Smart dialysis devices represent a transformative innovation in nephrology, offering enhanced convenience, flexibility, and autonomy for patients undergoing renal replacement therapy. These advanced devices integrate cutting-edge technologies such as connectivity, sensors, and automation to streamline dialysis procedures and improve patient outcomes. One key advantage of smart dialysis devices is their suitability for home-based therapies, enabling patients to undergo dialysis in the comfort of their own environment. By eliminating the need for frequent clinic visits and providing real-time monitoring capabilities, these devices empower patients to take greater control of their treatment schedules and optimize their dialysis experience. Moreover, smart dialysis devices incorporate intelligent algorithms that adjust treatment parameters based on individual patient needs and physiological responses, optimizing dialysis efficiency and minimizing the risk of complications. By offering personalized, precision therapies, these devices aim to improve treatment adherence, quality of life, and clinical outcomes for individuals with kidney failure. As smart dialysis technology continues to evolve, it holds immense promise in revolutionizing renal care delivery, enabling more accessible, convenient, and effective dialysis treatments for patients worldwide.
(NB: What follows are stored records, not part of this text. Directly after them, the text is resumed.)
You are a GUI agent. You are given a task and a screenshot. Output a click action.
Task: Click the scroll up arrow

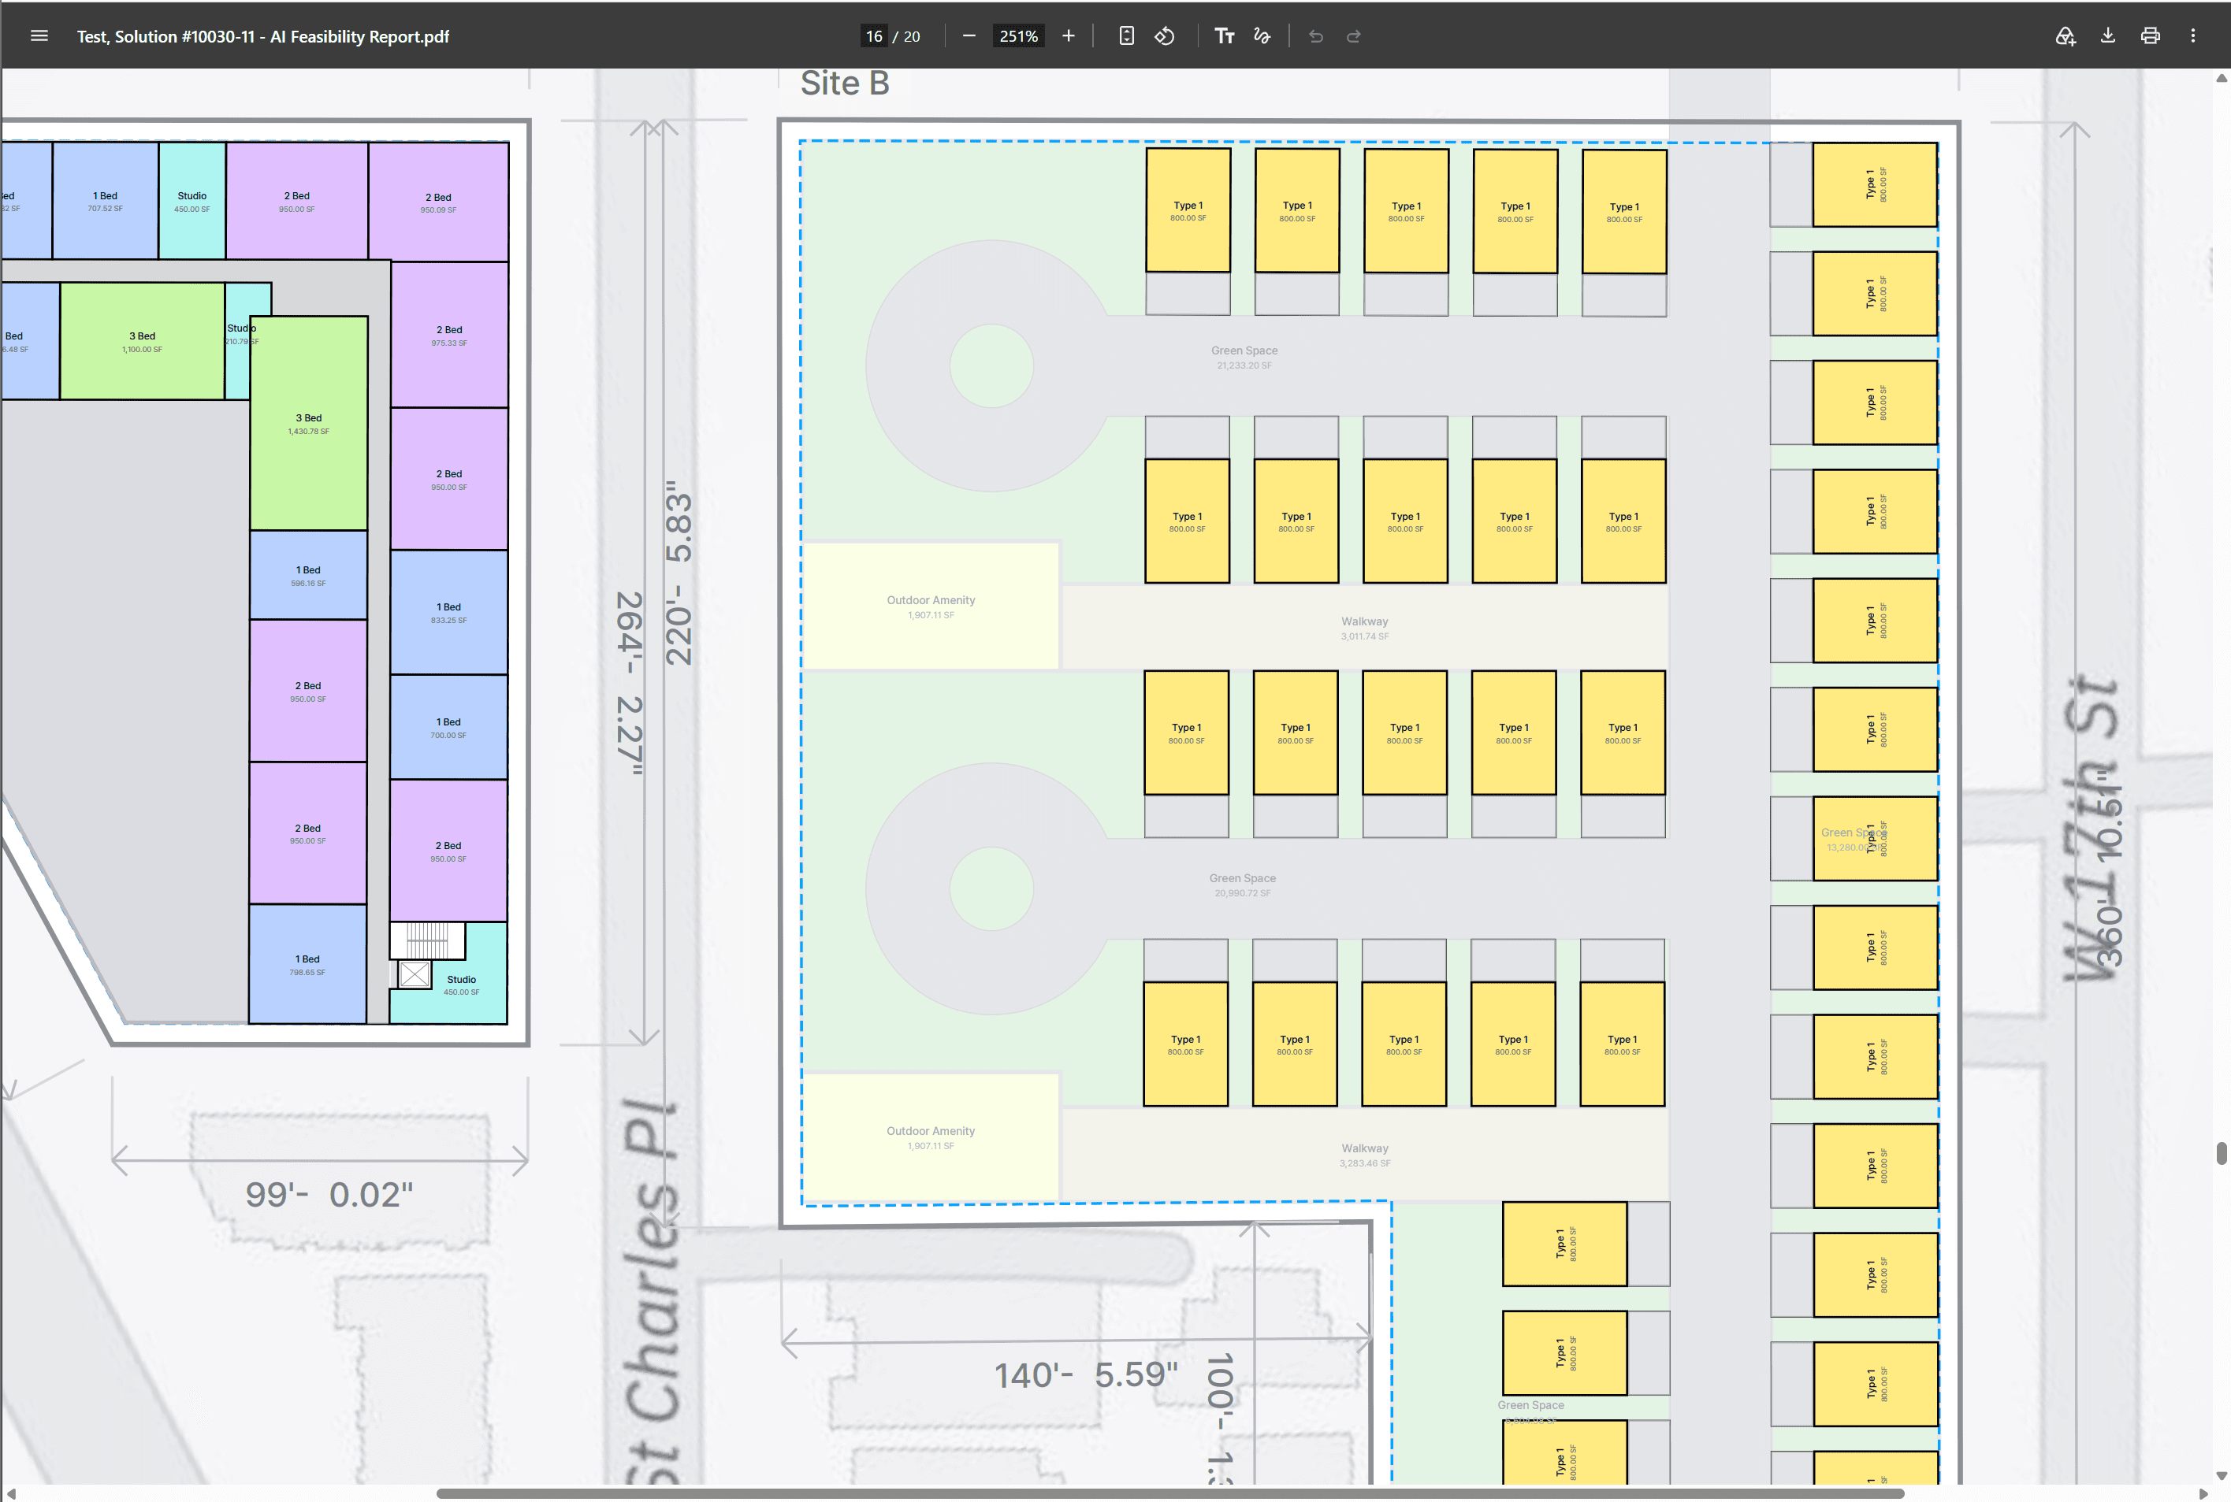point(2221,79)
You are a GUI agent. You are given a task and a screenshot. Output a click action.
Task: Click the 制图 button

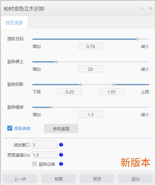(59, 179)
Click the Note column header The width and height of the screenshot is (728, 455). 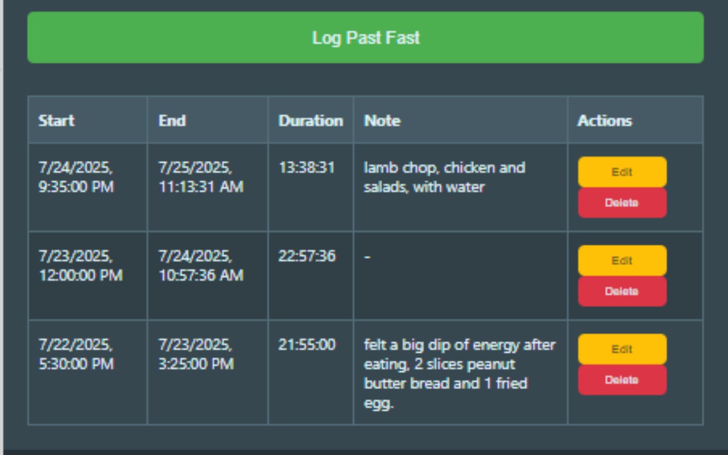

Renal health in aging populations presents unique challenges and considerations, driving the need for ongoing updates and advancements in the field of geriatric nephrology. With aging, physiological changes such as decreased renal function, altered drug metabolism, and increased comorbidities pose significant implications for kidney health and management. Geriatric nephrology focuses on addressing these complexities through comprehensive assessment, tailored interventions, and multidisciplinary care approaches. Clinicians must consider factors such as frailty, cognitive impairment, polypharmacy, and functional status when managing kidney diseases in older adults. Recent updates in geriatric nephrology emphasize personalized approaches to renal care, incorporating patient-centered goals, shared decision-making, and proactive management of comorbid conditions. Additionally, ongoing research explores novel strategies for early detection, prevention, and treatment of kidney diseases in older populations, aiming to improve outcomes, enhance quality of life, and promote healthy aging for older adults with renal conditions.